- Opening titles
- Directed by: John Baxter
- Written by: John Baxter H. Fowler Mear Wallace Orton
- Produced by: Julius Hagen
- Starring: George Carney Ben Field Mark Daly
- Cinematography: Sydney Blythe Ernest Palmer
- Edited by: Michael C. Chorlton Lister Laurance
- Music by: W.L. Trytel
- Production company: Real Art Productions
- Distributed by: RKO Pictures
- Release date: 26 June 1934;
- Running time: 73 minutes
- Country: United Kingdom
- Language: English

= Music Hall (film) =

1934 film directed by John Baxter

Music Hall is a 1934 British musical drama film directed by John Baxter and starring George Carney, Ben Field and Mark Daly. It was written by Baxter, H. Fowler Mear and Wallace Orton.

==Cast==
- George Carney as Bill
- Ben Field as Steve
- Mark Daly as Scotty
- Helena Pickard as Lou
- Olive Sloane
- Wally Patch as Fred
- Derrick De Marney as Jim
- Peggy Novak
- Edgar Driver as Tich
- C. Denier Warren as Bendini
- Walter Amner
- Eve Chapman
- Wilson Coleman as Mr. Davis
- Bertram Dench
- G.H. Elliott as himself
- Roddy Hughes
- Raymond Newell
- Gershom Parkington
- The Sherman Fisher Girls as themselves
- Debroy Somers as himself
- Harry Terry as Flies
- John Turnbull as Collins
- Freddie Watts as Bert Catchpole
- D.J. Williams

==Production==
The film was made at Twickenham Studios as a quota quickie, with sets designed by James A. Carter.

==Reception==

The Daily Film Renter wrote: "Slender plot deals with rehabilitation of provincial vaudeville theatre by modern methods. Straightforward direction presents series of cockney interludes leading to replica of average twice nightly show, with Somers as highspot. Convincing back stage and characterisation are additional bids of picture that should prove good far for variety fans and the masses."

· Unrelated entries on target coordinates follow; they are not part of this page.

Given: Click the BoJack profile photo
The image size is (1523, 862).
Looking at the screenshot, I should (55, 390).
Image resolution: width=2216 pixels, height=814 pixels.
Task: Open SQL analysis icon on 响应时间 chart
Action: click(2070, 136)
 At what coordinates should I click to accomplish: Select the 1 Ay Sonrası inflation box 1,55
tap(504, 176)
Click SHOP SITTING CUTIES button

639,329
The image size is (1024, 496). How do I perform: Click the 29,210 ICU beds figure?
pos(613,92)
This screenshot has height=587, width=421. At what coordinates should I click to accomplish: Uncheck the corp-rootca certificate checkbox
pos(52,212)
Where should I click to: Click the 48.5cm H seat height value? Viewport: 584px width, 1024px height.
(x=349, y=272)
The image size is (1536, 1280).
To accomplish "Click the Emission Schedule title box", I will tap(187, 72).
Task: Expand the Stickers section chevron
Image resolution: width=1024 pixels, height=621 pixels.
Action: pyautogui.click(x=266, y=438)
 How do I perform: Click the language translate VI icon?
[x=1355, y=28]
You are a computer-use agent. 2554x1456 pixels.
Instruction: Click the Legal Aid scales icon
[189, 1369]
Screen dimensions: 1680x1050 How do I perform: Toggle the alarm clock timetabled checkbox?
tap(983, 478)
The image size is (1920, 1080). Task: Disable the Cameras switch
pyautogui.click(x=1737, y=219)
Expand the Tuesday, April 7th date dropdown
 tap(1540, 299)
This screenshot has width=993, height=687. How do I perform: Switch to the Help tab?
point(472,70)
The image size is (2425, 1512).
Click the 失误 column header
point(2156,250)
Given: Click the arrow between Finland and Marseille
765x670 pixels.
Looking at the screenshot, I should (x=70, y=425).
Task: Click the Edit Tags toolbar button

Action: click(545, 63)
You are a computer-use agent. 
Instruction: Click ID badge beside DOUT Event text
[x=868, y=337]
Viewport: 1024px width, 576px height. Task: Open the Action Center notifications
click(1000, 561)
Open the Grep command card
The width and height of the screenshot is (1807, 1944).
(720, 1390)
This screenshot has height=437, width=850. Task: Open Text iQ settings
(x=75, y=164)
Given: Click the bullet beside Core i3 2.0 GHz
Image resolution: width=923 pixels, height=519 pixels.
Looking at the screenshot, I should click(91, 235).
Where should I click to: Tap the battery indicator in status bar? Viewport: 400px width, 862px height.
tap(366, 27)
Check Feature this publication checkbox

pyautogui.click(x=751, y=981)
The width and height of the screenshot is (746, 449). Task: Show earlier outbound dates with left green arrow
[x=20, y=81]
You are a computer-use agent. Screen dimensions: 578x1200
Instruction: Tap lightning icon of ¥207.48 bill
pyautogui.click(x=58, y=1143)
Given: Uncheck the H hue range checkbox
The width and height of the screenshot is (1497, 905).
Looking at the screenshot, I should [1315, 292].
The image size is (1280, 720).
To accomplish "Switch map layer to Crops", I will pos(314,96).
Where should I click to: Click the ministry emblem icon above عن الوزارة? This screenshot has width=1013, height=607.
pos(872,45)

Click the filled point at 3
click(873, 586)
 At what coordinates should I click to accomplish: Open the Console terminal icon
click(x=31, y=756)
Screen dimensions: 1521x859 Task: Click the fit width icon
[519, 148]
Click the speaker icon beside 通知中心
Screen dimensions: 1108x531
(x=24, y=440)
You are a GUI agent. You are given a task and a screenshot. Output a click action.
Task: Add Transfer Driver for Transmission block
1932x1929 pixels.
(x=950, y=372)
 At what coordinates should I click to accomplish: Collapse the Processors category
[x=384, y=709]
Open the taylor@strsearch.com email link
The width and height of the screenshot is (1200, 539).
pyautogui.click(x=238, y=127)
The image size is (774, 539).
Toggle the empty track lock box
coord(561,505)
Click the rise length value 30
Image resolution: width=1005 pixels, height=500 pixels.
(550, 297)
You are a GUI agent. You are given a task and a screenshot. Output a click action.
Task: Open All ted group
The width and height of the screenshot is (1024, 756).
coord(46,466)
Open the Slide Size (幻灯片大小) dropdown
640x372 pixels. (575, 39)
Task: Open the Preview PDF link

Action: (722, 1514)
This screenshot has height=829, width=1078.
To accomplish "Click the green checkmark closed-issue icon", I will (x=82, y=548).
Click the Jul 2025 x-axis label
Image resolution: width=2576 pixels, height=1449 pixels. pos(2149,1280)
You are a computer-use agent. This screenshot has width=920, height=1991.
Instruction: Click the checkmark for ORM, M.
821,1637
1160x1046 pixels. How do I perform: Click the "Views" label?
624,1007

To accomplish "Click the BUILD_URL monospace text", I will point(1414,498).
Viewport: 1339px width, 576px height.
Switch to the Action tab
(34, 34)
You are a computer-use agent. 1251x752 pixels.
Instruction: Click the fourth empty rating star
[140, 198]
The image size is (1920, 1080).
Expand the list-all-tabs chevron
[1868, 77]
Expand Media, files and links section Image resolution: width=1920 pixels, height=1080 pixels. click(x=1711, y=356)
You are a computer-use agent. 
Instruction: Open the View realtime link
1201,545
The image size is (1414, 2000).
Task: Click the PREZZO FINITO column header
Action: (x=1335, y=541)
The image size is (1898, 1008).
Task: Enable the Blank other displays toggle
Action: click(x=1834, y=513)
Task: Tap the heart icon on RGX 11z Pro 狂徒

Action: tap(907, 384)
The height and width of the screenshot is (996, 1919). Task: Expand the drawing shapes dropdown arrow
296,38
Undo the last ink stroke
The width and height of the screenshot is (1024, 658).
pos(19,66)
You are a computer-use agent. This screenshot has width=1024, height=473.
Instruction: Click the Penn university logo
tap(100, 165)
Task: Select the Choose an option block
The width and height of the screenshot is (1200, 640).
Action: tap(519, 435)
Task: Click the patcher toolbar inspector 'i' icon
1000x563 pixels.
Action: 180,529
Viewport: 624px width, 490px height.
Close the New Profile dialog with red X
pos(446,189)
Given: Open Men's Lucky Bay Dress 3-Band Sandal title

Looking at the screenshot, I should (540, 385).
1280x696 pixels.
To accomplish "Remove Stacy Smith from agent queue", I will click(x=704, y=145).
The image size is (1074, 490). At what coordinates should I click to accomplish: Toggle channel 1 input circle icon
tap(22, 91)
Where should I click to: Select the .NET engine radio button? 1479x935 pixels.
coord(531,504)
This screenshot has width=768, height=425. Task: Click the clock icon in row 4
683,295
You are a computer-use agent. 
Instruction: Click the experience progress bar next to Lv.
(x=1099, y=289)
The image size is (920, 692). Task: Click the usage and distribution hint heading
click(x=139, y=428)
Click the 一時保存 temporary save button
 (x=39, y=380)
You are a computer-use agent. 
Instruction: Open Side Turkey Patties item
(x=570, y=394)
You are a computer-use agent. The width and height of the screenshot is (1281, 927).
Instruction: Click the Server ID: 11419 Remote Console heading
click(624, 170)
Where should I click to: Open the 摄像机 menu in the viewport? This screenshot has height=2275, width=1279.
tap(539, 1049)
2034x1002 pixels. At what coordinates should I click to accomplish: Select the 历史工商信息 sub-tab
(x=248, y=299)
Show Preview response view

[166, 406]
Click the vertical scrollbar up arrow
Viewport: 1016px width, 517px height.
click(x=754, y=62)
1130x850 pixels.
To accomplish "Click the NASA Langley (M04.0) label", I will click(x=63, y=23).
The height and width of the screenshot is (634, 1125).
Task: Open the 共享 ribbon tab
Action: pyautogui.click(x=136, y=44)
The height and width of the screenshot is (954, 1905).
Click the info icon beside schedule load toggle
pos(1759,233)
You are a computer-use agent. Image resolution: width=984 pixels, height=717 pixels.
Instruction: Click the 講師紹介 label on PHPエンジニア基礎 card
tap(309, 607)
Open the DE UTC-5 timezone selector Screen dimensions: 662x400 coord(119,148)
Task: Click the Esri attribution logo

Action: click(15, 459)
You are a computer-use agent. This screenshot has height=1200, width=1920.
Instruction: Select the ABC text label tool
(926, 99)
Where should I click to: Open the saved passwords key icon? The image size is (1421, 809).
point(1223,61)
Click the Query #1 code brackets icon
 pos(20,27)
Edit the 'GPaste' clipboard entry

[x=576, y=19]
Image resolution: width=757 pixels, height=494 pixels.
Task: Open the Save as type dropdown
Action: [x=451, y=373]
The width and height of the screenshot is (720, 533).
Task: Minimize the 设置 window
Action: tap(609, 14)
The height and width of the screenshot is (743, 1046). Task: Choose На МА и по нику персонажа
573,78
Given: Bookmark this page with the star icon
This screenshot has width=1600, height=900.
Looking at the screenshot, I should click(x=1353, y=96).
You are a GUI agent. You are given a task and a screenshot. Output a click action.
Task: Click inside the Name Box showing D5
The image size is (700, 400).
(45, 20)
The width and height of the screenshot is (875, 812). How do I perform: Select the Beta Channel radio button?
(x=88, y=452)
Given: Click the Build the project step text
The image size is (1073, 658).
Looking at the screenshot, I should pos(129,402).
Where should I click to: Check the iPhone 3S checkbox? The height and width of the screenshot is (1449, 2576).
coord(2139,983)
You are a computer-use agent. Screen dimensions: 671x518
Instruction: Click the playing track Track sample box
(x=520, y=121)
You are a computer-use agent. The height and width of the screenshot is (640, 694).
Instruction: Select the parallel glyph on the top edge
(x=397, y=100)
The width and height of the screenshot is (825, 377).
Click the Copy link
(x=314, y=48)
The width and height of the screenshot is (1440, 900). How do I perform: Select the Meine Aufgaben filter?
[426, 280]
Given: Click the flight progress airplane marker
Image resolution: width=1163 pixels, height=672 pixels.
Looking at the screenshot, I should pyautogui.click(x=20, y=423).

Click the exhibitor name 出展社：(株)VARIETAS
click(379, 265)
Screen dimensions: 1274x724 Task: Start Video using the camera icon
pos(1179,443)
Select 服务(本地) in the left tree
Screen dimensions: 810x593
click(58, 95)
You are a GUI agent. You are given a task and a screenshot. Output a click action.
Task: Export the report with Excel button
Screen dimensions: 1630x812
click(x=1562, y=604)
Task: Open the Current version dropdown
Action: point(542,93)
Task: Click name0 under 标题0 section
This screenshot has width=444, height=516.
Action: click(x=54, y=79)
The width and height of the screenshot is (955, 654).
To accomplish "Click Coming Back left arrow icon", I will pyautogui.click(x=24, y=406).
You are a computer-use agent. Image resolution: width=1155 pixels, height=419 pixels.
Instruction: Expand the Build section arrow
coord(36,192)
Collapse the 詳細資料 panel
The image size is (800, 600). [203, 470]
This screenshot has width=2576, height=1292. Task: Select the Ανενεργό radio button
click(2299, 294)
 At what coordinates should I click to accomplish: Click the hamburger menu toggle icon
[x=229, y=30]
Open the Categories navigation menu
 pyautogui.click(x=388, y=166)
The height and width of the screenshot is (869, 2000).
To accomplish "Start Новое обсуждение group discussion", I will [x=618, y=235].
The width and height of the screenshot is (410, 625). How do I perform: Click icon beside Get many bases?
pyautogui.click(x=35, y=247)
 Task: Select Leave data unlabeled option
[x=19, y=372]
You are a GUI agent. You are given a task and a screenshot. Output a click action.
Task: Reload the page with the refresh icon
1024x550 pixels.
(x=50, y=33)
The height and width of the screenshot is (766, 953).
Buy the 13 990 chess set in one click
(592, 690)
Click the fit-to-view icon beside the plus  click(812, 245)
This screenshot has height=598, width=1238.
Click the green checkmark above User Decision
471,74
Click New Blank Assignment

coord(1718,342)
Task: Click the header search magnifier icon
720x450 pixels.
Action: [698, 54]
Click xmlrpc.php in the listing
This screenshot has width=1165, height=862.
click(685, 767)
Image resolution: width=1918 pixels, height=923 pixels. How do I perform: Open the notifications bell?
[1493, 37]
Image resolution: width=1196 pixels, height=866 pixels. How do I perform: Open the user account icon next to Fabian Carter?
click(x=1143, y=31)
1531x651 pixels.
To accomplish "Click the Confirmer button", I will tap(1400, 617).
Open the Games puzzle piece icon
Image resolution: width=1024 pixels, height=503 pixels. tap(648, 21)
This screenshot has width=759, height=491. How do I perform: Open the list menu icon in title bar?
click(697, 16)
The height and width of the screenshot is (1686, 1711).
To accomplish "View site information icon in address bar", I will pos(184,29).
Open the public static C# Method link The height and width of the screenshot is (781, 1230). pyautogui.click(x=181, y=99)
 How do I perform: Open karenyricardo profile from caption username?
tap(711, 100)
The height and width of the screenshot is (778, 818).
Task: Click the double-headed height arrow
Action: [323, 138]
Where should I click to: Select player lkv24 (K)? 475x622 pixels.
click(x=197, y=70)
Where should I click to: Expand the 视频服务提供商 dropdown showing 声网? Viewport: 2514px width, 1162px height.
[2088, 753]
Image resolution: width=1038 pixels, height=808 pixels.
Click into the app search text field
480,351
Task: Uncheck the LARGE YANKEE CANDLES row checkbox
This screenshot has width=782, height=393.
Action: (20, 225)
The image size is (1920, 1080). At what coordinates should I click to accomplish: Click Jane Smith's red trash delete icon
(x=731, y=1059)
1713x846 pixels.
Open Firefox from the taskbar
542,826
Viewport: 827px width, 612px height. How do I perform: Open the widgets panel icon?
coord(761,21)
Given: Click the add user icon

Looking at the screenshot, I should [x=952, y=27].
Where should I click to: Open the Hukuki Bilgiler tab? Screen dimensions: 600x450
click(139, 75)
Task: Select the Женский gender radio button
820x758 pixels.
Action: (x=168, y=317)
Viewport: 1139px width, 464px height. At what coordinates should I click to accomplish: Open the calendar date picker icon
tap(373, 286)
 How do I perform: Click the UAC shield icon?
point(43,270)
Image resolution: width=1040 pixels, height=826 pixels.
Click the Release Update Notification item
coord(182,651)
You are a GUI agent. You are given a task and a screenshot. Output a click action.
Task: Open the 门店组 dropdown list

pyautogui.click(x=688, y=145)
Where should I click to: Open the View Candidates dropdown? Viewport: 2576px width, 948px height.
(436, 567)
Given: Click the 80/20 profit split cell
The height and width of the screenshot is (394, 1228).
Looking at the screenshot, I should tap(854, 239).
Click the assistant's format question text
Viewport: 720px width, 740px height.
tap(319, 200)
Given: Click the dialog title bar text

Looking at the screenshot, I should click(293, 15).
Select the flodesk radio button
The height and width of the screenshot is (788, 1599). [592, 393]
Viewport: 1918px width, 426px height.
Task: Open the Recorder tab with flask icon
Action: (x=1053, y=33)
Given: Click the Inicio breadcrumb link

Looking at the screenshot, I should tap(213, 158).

Kine Weekly wrote: "Slight story of a music-hall which has fallen on evil days and is brought back to success forms the introduction to a series of well-varied music-hall turns presented in a straightforward manner. The names of the artistes carry weight and should prove a draw in themselves. ... The opening, which shows the stage manager and hands depressed at the failure of the hall, is convincing in atmosphere, but it is very drawn out and over-dialogued. Characterisations are realistic, but the material with which the artistes have to work is distinctly thin."